#4 中勘助の「ふり売り」 多田武彦のソロは歌えるか?
帰宅してからNHKの連ドラ「らんまん」の録画を見るのが最近の楽しみだ。
「あさりー、しじみー」
9月8日放送の冒頭では、朝の渋谷を観察する寿恵子の脇をふり売りが通り過ぎる。すかさず寿恵子は手製の帳面に鉛筆で「道玄坂、棒手振アリ」と書きつける。その場面が、私を数十年前の学生時代に引き戻した。
「ふり売り」に旋律はあるか
多田武彦の「男声合唱組曲集」に収録された組曲「中勘助の詩から」に「ふり売り」という曲がある。「ふり売り」にはソロがある。
「さばーよしかねー、かんたいやすいよー」
この曲のソロはセリフの扱いで、音符はない。そのためリズム音痴の私でも大丈夫と思われてか、私にソロがまわってきた。賤の女(*1)のふり売りの、か弱さと芯の強さとうら悲しさが込められた、合唱の曲につながる高音の旋律に乗せて歌ってみたのである。
事前に聞いていた、ある名門合唱団の演奏は、旋律のない低音の節回しによるソロだった。その「お手本」のイメージとは違う「独自の解釈」の評判は、一部では芳しいとはいえなかった。当時は、さまざまな演奏を聴き比べる機会もなく、ほかの合唱団の解釈はどのようなものかとずっと思っていた。
そして最近、YouTubeならいろいろな演奏を聴けるかもしれないことに気が付いた。さっそく「多田武彦 ふり売り」で検索すると、演奏の動画がずらりと表示された。セリフに音程を感じるソロはあるが、旋律になっているまでのものは見つけなかった。
会津混声合唱団 天秤棒を振る「振り」付きのソロ
話を「らんまん」に戻そう。
「ふり売り」は「棒手振」か
寿恵子は、「ふり売り」のことを「棒手振」と帳面に書き付けていた。「棒手振」という言葉になじみがなかったので、また辞書を引く。大辞泉には「魚・青物などを、てんびん棒でかついで売り歩くこと。また、その人。

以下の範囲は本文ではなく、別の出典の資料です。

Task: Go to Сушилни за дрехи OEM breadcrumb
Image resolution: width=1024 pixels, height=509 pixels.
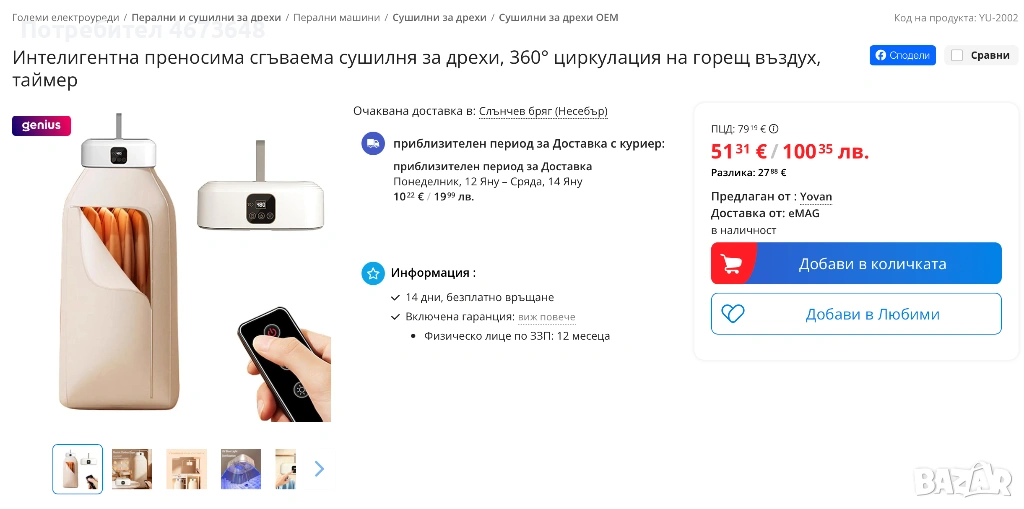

棒商い。振り売り。」とある。
私は、「天秤棒」を振りながら売り歩くから「ふり売り」と呼ぶと思い込んでいた。辞書の説明も、そのとおりだと確認した。Wikipediaの「振売」の説明も、「ざる、木桶、木箱、カゴを前後に取り付けた天秤棒を振り担いで商品またはサービスを売り歩く様からこう呼ばれる。」としている。
ところが、やはり私は誤解していたのである。
辞書で「ふりうり」を引いて気づかされた。
ふり売りの「ふり」は、天秤棒を「振る」からではなく、商品の名を「触れ」て売るから、ということだ。「棒手振」は「ふり売り」だが、「ふり売り」は「棒手振」とは限らない。そうすると、「ふり売り」は、寿恵子の見た天秤棒を担ぐやりかただけでなく、背負い籠でも手に提げるのでもよいのである。
中勘助の見た賤の女は、天秤棒を担いでいるイメージだったが、背負い籠だったのかもしれない。だとすると「ふり売り」のソロの歌い方はどう変わるだろうか。
*1 身分の「身分のいやしい女。身分の低い女。」(大辞林) 調べた限りではどの辞書の読みも「しずのめ」。多田武彦の曲では「しずのおんな」としている。「中勘助詩集」(岩波文庫)ではルビを振っていないから、多田が決めた曲での読み方だろう。